• **WHAT IS NEEDED**:
Across the records below, report how many lines include the word "agent", stating the number alone.

Data records
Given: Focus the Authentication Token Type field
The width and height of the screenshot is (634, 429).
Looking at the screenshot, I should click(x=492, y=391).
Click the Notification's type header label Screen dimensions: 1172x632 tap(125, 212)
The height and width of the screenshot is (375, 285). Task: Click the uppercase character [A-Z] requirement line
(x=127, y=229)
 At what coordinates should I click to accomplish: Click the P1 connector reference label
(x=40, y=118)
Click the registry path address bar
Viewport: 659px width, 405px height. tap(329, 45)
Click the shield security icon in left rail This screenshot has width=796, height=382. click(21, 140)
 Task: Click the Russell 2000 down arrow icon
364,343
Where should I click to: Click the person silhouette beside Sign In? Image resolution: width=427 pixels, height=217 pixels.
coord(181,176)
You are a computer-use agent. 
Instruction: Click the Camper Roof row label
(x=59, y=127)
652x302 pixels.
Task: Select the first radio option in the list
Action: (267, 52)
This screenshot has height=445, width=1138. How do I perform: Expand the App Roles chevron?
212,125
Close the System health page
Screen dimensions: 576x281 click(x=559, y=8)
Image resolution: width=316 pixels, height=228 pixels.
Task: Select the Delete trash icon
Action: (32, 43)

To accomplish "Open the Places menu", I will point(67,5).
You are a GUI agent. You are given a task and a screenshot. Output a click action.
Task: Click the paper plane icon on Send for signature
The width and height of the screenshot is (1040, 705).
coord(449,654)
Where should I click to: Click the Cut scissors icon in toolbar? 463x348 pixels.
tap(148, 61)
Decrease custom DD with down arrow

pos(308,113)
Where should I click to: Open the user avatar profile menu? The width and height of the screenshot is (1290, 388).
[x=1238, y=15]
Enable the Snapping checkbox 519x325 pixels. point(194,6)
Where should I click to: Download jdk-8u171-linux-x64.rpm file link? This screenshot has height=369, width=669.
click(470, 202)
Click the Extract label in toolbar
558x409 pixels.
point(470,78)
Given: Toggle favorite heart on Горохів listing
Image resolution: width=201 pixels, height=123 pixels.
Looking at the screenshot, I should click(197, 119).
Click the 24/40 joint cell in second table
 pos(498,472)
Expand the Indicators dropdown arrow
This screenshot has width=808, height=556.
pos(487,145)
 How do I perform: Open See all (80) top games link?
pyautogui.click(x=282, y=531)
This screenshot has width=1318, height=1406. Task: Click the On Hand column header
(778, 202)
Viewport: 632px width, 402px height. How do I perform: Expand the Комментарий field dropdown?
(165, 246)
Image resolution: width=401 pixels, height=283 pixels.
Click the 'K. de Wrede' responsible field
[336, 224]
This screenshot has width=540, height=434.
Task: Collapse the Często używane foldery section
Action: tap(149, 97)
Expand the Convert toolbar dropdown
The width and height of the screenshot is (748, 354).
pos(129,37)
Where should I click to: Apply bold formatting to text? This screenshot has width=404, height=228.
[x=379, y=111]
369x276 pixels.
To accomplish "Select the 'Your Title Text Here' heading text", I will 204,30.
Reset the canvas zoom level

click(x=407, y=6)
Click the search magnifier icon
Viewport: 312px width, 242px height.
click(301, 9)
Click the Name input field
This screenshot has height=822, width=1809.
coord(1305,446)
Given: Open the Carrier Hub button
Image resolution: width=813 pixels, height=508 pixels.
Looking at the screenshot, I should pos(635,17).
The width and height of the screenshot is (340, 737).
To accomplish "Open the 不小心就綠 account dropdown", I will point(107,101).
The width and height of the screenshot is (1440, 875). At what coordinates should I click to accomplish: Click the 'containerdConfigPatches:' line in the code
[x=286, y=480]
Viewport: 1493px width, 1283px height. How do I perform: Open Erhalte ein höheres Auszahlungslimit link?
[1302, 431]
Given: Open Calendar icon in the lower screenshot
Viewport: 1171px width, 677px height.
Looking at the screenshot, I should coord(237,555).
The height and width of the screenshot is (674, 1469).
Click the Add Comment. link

• **RESPONSE TO THIS EXERCISE**:
2